__WORK INSTRUCTIONS__
1 - Write out the part of the waterfall kayaking text starting at "When dropping over" and ending at "64', t = 2 sec.".
2 - In the waterfall kayaking text, which waterfall did Tyler Bradt run to set the world record?
3 - Pick up the waterfall kayaking text after its last line and keep writing it.
BEGIN SOURCE DOCUMENT
As of April 29, 2009, the world record was set by Tyler Bradt when he ran 186-foot-tall Palouse Falls in Washington.

When dropping over a waterfall, how long does it take a kayaker to fall a given distance and how fast is he/she going when they hit the pool below?

Someone photographing a kayaker running a waterfall may want to know ahead of time how many seconds the freefall event will last. If we ignore the air's frictional resistance force, the equation for calculating how far you fall in a given number of seconds can be simplified from formulas for acceleration to:

t squared = (2d/32) = d/16, or in terms of the distance fallen, d = 16 x (t squared). Where "t" is time in seconds and "d" is the height fallen in feet and 32 is the acceleration of gravity in ft/s/s.

For example:

d = 16', t = 1 sec.

d = 64', t = 2 sec.

d = 144', t = 3 sec.

d = 256', t = 4 sec.

However, in the real world the higher the velocity the greater the wind resistance. So for big drops the actual distance fallen would be less than this, or looked at the other way, the time it takes to fall a given distance would be slightly longer.

How fast is a kayaker going at the bottom of a waterfall (or seal launch)?
END SOURCE DOCUMENT
BEGIN AVAILABLE DATA
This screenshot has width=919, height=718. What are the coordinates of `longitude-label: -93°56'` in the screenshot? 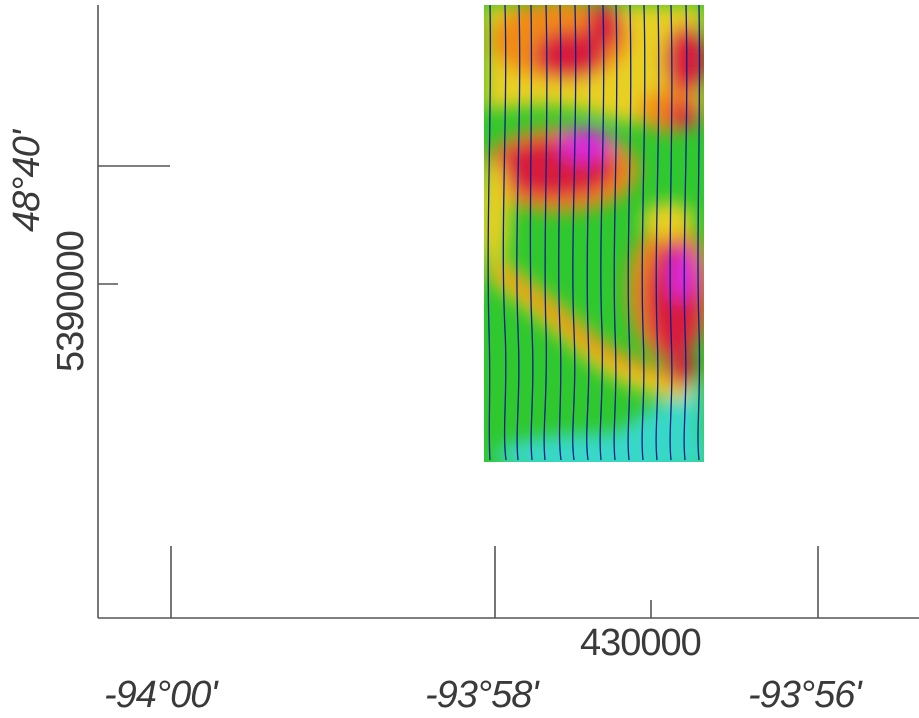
END AVAILABLE DATA
__RESULTS OF THE EXERCISE__
1 -
When dropping over a waterfall, how long does it take a kayaker to fall a given distance and how fast is he/she going when they hit the pool below?

Someone photographing a kayaker running a waterfall may want to know ahead of time how many seconds the freefall event will last. If we ignore the air's frictional resistance force, the equation for calculating how far you fall in a given number of seconds can be simplified from formulas for acceleration to:

t squared = (2d/32) = d/16, or in terms of the distance fallen, d = 16 x (t squared). Where "t" is time in seconds and "d" is the height fallen in feet and 32 is the acceleration of gravity in ft/s/s.

For example:

d = 16', t = 1 sec.

d = 64', t = 2 sec.

2 - Palouse Falls in Washington, which is 186 feet tall.

3 -
If we ignore the frictional resistance force from the air, the formula for calculating a kayaker's velocity at the bottom of a vertical drop is:

V = square root of (2 x 32 x d), where "V" is the Velocity in ft/s and "d" is the height of the drop in feet, and 32 is the acceleration of gravity in ft/s/s.

Or for V in miles/hour:

V = 0.68 x square root of (2 x 32 x d) = 0.68 x (square root of 64d). Where 0.68 is the ratio of (3600 seconds per hour/5280 feet per mile).

For example:

d = 10', V = 17mph

d = 16', V = 22mph (1sec.)

d = 32', V = 30mph

d = 64', V = 44mph (2sec.)

d = 100', V = 55mph

d = 144', V = 65mph (3sec.)

d = 200', V = 77mph

d = 256', V = 87mph

However, in the real world the higher the velocity the greater the wind resistance. So for big drops the actual velocity would be somewhat less than this.

What's the impact force when a kayaker hits the water at the bottom of a waterfall?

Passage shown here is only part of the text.